====== Passage provided ======
VMUG (2024)

This article is about vSAN, its policies, and why they matter. During my time working with vSAN, those who have newly adopted this software defined storage solution often experience issues due to storage policies. Why are these things issues? Generally, people don’t know that policy directly effects IOPS, throughput, and latency on vSAN clusters. Hopefully this article gives people a better understanding regarding this matter and can be used as a reference in the future when discussing such things.

First, I’m going to establish some acronyms so that the data is easier to read.

FTT: Failures to Tolerate. Number of node failures within cluster a vm can sustain and still be functional. Based on the number of nodes in a cluster, with possible values being 1 (3 node min.), 2 (5 node min.), and 3 (7 node min.).
====== Data section ======
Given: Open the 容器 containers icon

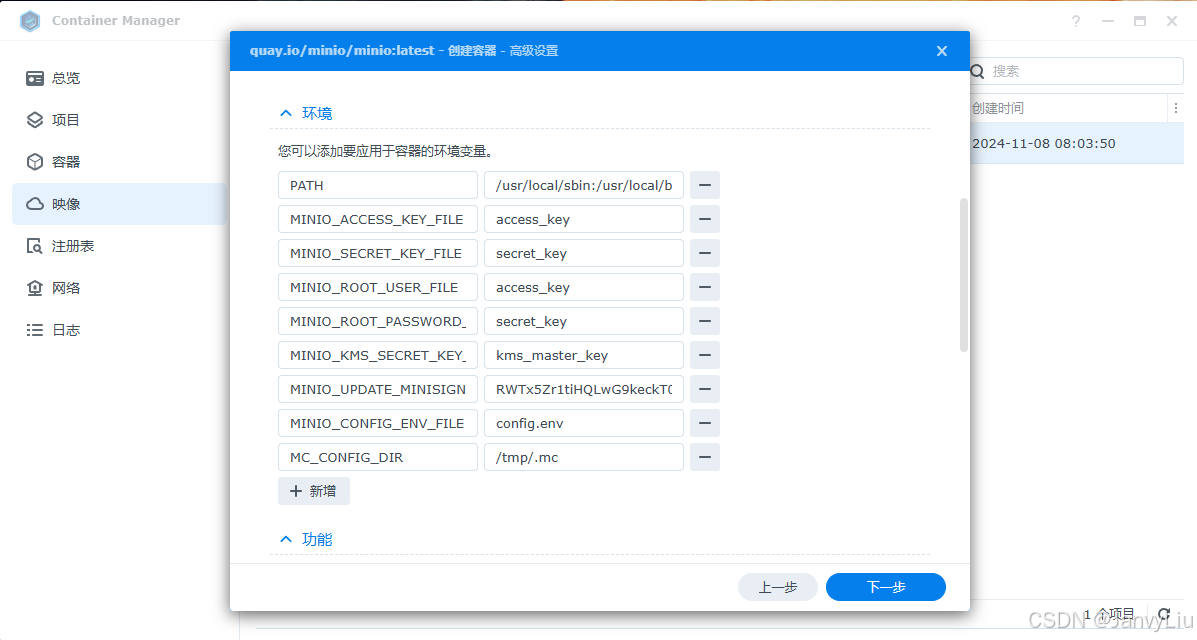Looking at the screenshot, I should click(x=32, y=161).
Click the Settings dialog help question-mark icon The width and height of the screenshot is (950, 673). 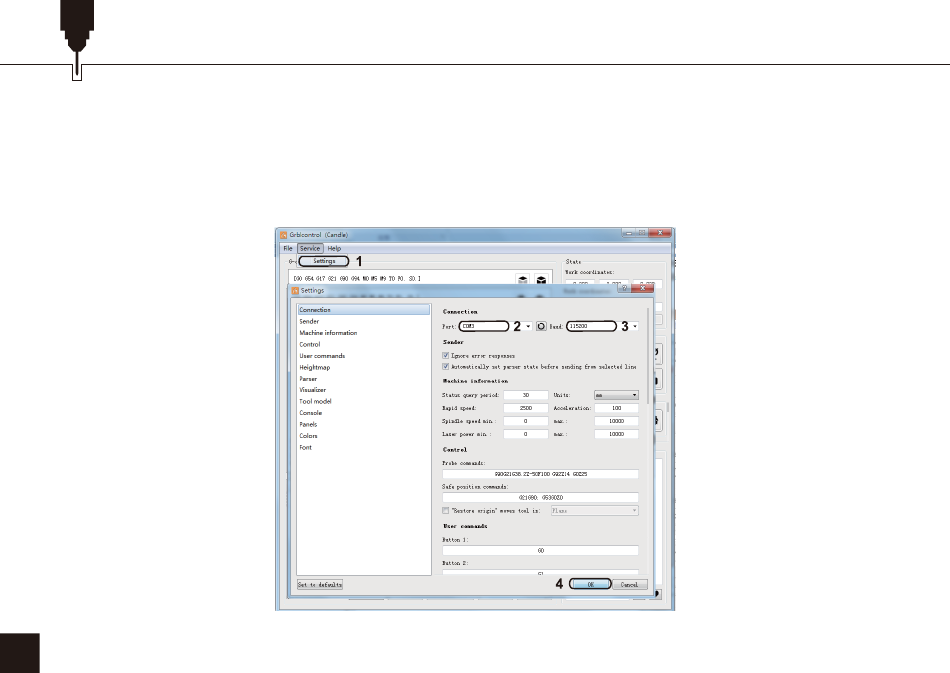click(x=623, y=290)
======
The tasks:
1/ From the vSAN article, print the passage from "This article is" up to and including "easier to read.".
2/ In the vSAN article, what is the minimum number of nodes a cluster needs for an FTT value of 2?
3/ Using the vSAN article, explain in one to three sentences why people who have newly adopted vSAN often run into issues with storage policies.

Solutions to the tasks:
1/
This article is about vSAN, its policies, and why they matter. During my time working with vSAN, those who have newly adopted this software defined storage solution often experience issues due to storage policies. Why are these things issues? Generally, people don’t know that policy directly effects IOPS, throughput, and latency on vSAN clusters. Hopefully this article gives people a better understanding regarding this matter and can be used as a reference in the future when discussing such things.

First, I’m going to establish some acronyms so that the data is easier to read.

2/ Five nodes.

3/ They generally don't know that the storage policy directly affects IOPS, throughput, and latency on vSAN clusters.